Relacionar-se com outras instituições afins, através de protocolos de cooperação.
Art. 26.º Ao chefe da Divisão de Informática compete:
Assegurar o bom funcionamento da Divisão, promovendo a adopção das medidas necessárias à prossecução das suas atribuições, de modo a propiciar uma acção integrada e dinamizante da mesma;
Elaborar os relatórios ou emitir os pareceres que lhe sejam superiormente solicitados, assim como o relatório anual sobre os serviços a seu cargo;
Coordenar a distribuição de todo o pessoal adstrito à Divisão e superintender na manutenção da disciplina na mesma;
Exercer as competências que lhe sejam superiormente delegadas ou subdelegadas.
DIVISÃO VIII
Direcção Regional de Obras Públicas
Art. 27.º A DROP, em estreita ligação com o Secretário Regional do Equipamento Social e Ambiente, coordena a política de planeamento e concretização de obras públicas da responsabilidade do Governo Regional.
Art. 28.º No âmbito da competência genérica referida no artigo anterior, incumbe, especialmente, à DROP:
Promover e coordenar todas as acções de planificação, construção e manutenção de edifícios públicos e monumentos;
Planificar, coordenar, executar e fiscalizar as obras necessárias à satisfação e resolução dos problemas que com a hidráulica se relacionem;
Coordenar, executar e fiscalizar as obras do sector escolar e proceder à definição, aquisição, gestão e manutenção do respectivo equipamento;
Programar e coordenar a utilização e assegurar a manutenção de todos os equipamentos e viaturas ao serviço da SRESA.

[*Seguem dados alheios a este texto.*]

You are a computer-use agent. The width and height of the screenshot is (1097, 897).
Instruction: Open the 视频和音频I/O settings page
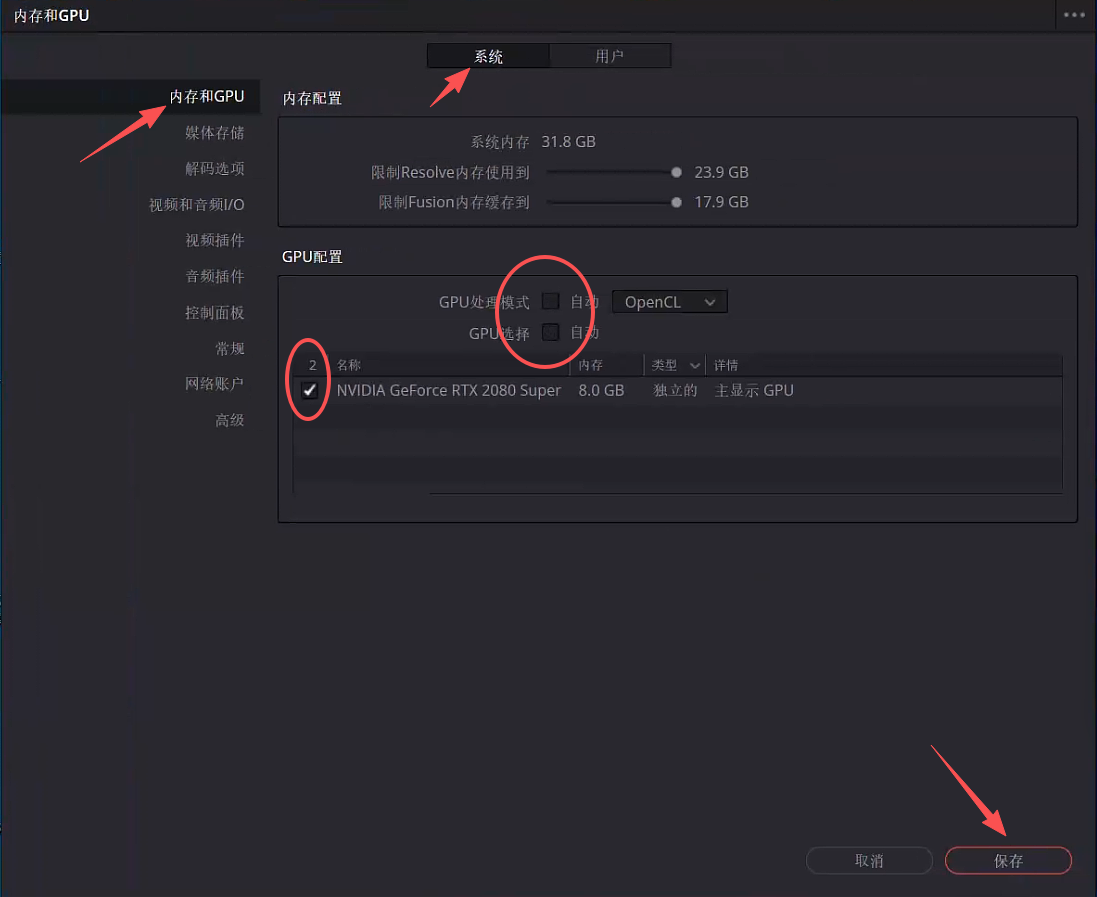click(x=197, y=204)
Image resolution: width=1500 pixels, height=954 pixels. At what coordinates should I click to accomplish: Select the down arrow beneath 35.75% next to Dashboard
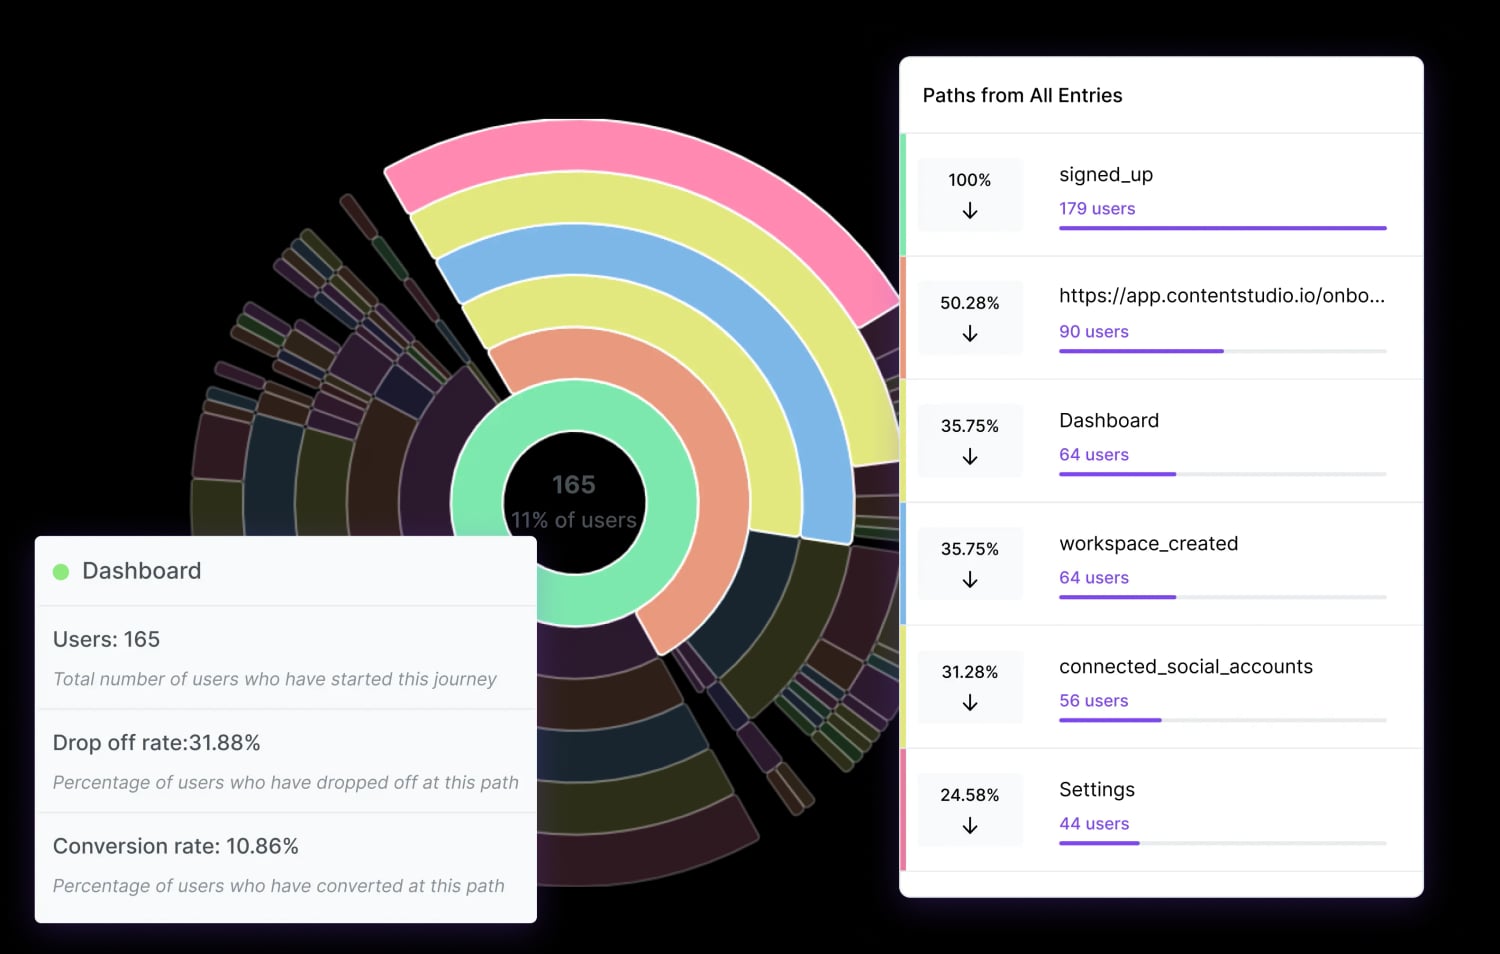tap(969, 456)
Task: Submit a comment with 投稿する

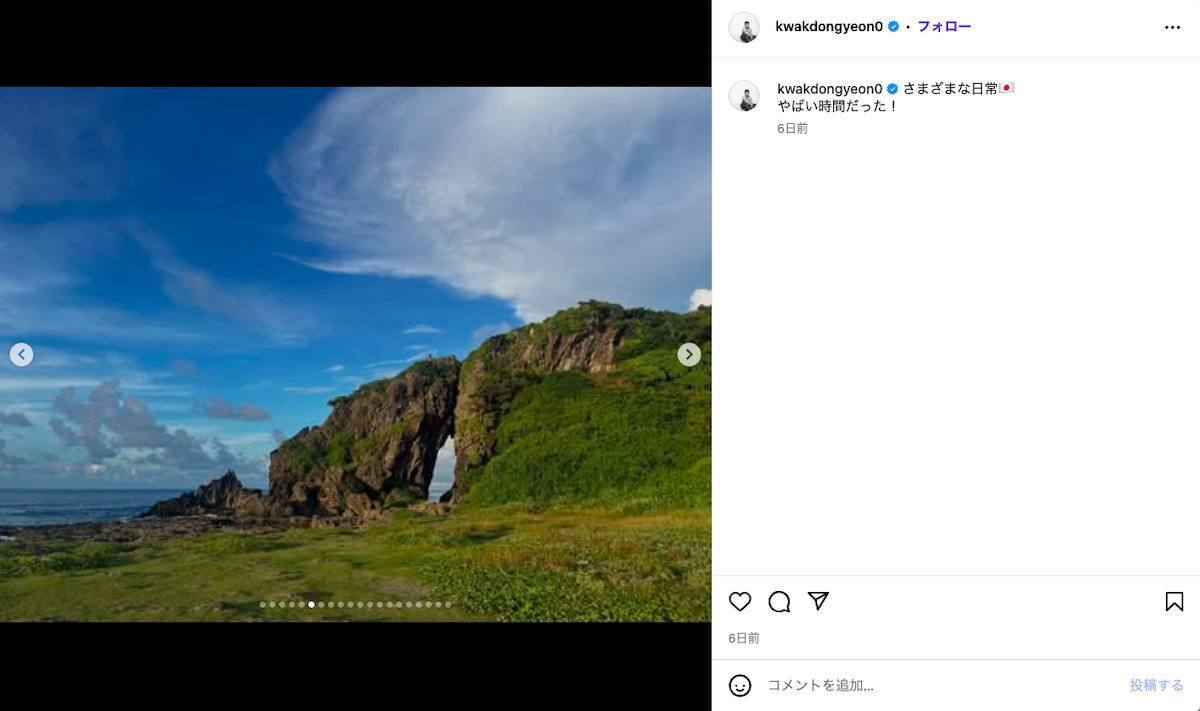Action: (x=1156, y=685)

Art. 29.º - 1 - Ao director regional de Obras Públicas compete:
Coordenar e orientar a acção dos diversos serviços da Direcção Regional, segundo as directrizes do Secretário Regional;
Coordenar superiormente a interligação dos serviços desta Direcção Regional com os outros organismos da SRESA, quando tal se manifeste necessário;
Determinar a realização de estudos e outros trabalhos considerados necessários à Direcção Regional;
Contratar com fornecedores ou empreiteiros, no âmbito das suas competências;
Autorizar despesas de acordo com as competências atribuídas por lei;
Definir e propor para superior decisão tudo o que se torne necessário ao bom e correcto funcionamento da Direcção Regional.
2 - O director regional poderá, nos termos da lei, delegar ou subdelegar poderes da sua competência, devendo os despachos que estabeleçam as delegações ou subdelegações especificar os poderes delegados ou os actos que podem ser praticados.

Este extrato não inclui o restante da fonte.